Assigned task = Down to the last line, print the data that follows exactly, without its pictures.

_ _ _

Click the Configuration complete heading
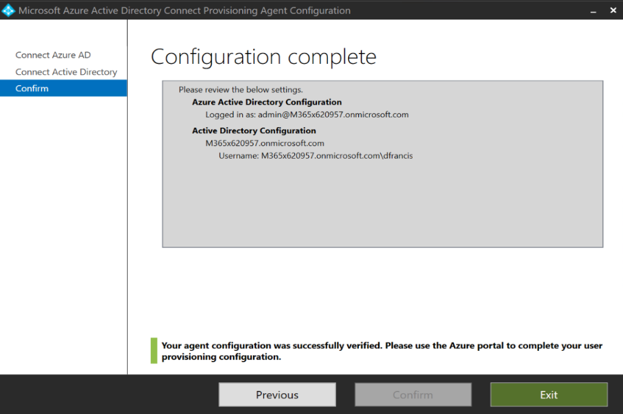Image resolution: width=623 pixels, height=414 pixels. point(263,57)
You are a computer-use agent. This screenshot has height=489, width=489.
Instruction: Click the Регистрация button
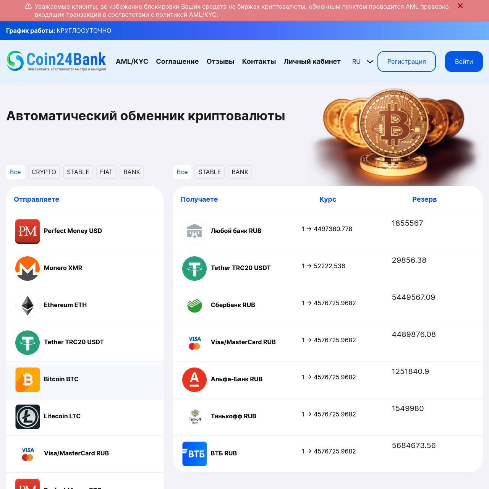click(406, 62)
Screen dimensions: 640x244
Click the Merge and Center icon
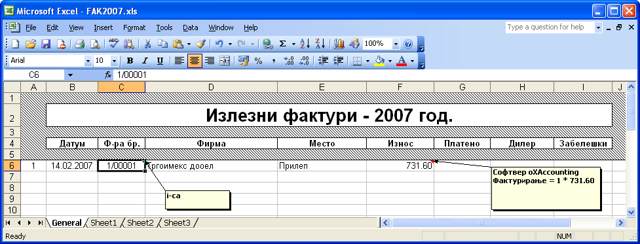coord(225,61)
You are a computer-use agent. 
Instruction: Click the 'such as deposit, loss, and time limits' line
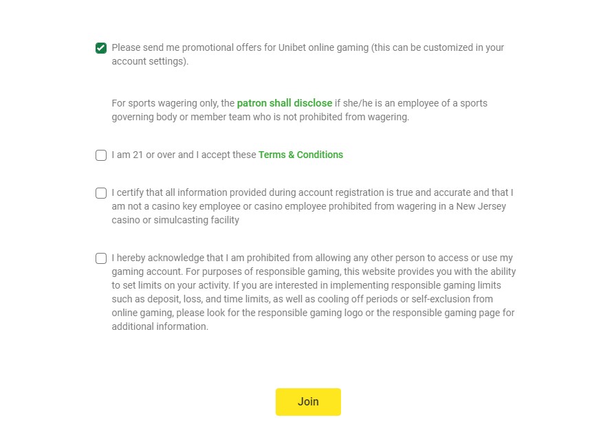(x=302, y=299)
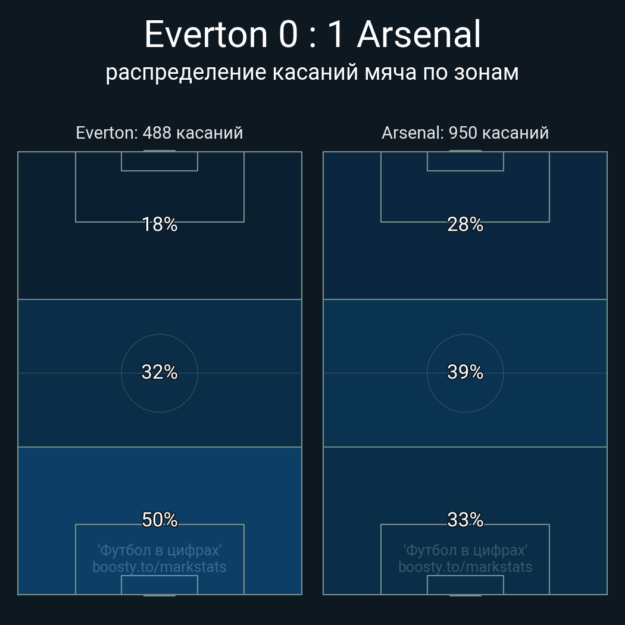625x625 pixels.
Task: Click Arsenal's 28% attacking zone label
Action: [465, 224]
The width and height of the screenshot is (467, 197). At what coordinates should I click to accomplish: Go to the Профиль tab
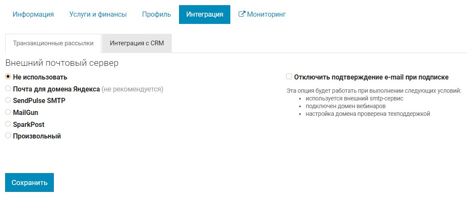click(156, 14)
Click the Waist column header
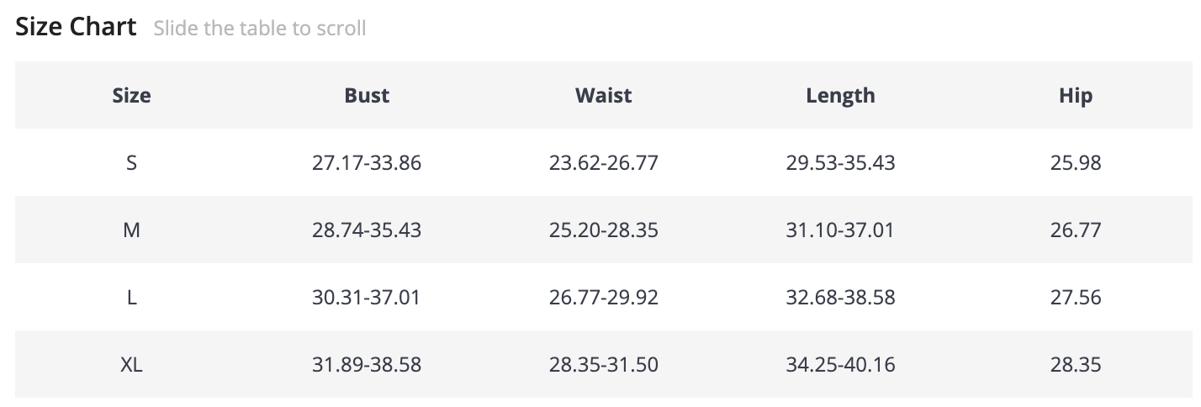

_ _ _

Result =
Click the Configuration complete heading
Image resolution: width=623 pixels, height=414 pixels. point(263,57)
You are a computer-use agent. This screenshot has height=489, width=489.
Instruction: Click the Регистрация button
click(406, 62)
Screen dimensions: 640x244
Click the Merge and Center icon
coord(225,61)
You are a computer-use agent. 
Instruction: Click the 'such as deposit, loss, and time limits' line
(x=302, y=299)
625x625 pixels.
Task: Click Arsenal's 28% attacking zone label
Action: [465, 224]
The width and height of the screenshot is (467, 197). At what coordinates should I click to accomplish: Go to the Профиль tab
click(156, 14)
Click the Waist column header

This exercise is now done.